The authors of the opposing piece are right to worry about the morality of asking others to fight for us. Boot and O’Hanlon try to dismiss the problem by blurring the distinction between foreign nationals who work for the U.S. and uniformed members of the U.S. armed forces.
This misses the mark widely, as the authors implicitly acknowledge in noting that foreign contractors are not under military discipline. The same confusion occurs in their effort to equate military service with the risks run by previous generations of immigrants who built railroads and skyscrapers. Foreign nationals who work for the U.S. abroad and those who found jobs building America’s infrastructure did not serve under the Uniform Code of Military Justice. Their employment and citizenship were not based on the understanding that they would go in harm’s way. Their contractual agreement can and could be terminated at will.
Focusing on apparent similarities between the risks of civilian workers and military personnel sidesteps the important difference: obligation. Boot and O’Hanlon are diffident about obligation. They praise the military path to citizenship as a “new option” rather than an obligation.
This skeptical view of obligation is the essence of their proposal. It helps relieve Americans of the obligation to defend themselves, and, in doing so, would expose our armed forces to deserved contempt from both allies and potential enemies. Since neither recruits nor their parents would be citizens, the policy would help detach political leadership from the political consequences of using armed force. This in turn would discourage serious deliberation before using force as an instrument of policy. Filling the junior ranks with young foreign nationals would also create the unhelpful appearance of division between officers and enlisted. In the immediate future the exchange of citizenship for military service probably would help fill the ranks, but the long-term harm is surely greater than the short-term benefit.

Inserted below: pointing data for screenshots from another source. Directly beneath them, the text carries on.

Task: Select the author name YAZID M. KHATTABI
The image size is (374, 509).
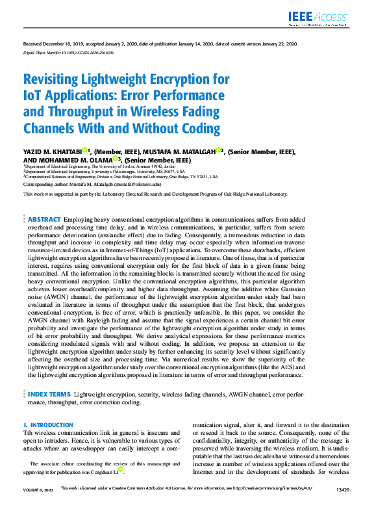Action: coord(52,151)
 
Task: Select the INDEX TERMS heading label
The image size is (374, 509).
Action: coord(49,394)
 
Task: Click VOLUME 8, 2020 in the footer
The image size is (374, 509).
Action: coord(37,488)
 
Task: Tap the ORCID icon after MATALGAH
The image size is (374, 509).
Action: coord(219,150)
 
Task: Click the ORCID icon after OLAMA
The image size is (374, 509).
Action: coord(116,158)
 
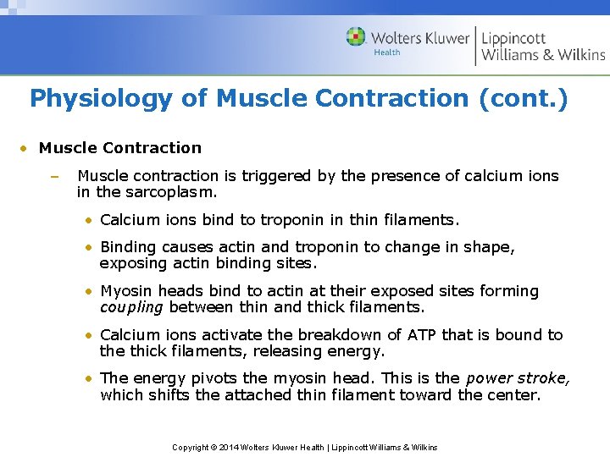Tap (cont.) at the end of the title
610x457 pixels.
coord(523,99)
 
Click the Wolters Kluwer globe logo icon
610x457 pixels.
coord(356,37)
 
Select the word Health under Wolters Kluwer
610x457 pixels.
coord(387,53)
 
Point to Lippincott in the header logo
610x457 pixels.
coord(513,38)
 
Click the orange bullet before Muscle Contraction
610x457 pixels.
coord(25,149)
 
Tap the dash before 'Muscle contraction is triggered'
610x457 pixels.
coord(53,177)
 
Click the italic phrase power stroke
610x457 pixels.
coord(518,379)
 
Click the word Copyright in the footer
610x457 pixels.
coord(191,447)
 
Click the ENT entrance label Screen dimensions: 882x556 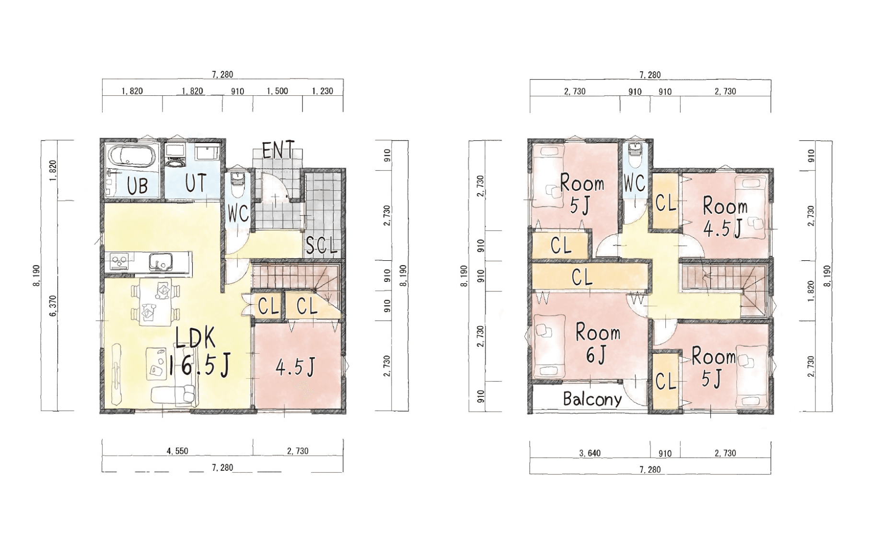[278, 150]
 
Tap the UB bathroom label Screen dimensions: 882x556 [138, 185]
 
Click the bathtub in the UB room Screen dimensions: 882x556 [132, 157]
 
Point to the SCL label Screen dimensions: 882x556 [322, 246]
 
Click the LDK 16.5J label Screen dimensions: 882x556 [197, 353]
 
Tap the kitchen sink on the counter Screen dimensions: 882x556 [160, 263]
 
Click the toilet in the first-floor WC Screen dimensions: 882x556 [237, 184]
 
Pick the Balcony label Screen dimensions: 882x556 [592, 399]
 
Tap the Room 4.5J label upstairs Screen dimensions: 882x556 [725, 218]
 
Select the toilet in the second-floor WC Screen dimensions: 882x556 [636, 156]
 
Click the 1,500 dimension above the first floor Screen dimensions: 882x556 [277, 91]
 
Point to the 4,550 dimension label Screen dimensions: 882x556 [177, 451]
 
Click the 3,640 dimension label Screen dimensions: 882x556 [590, 453]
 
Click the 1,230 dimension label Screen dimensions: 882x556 [322, 91]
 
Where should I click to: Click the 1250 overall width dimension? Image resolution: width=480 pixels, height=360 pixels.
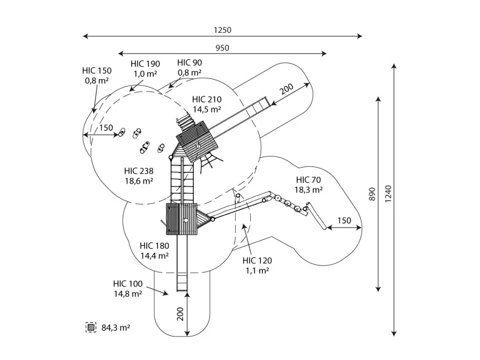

Boot and O’Hanlon are on unshakeable ground that this is a land of immigrants. We all came here for freedom and opportunity. These benefits depend on America’s founding ideas and the political institutions that support them. They also depend, importantly, on the spirit of the American people — self-reliant, independent, courageous and willing to accept risk, exactly the qualities that are reinforced in Americans by having to accept responsibility for their own defense. Remove this responsibility and our good qualities will have lost a powerful incentive. America will become less attractive not only to live in, but to move to. It’s a bad idea.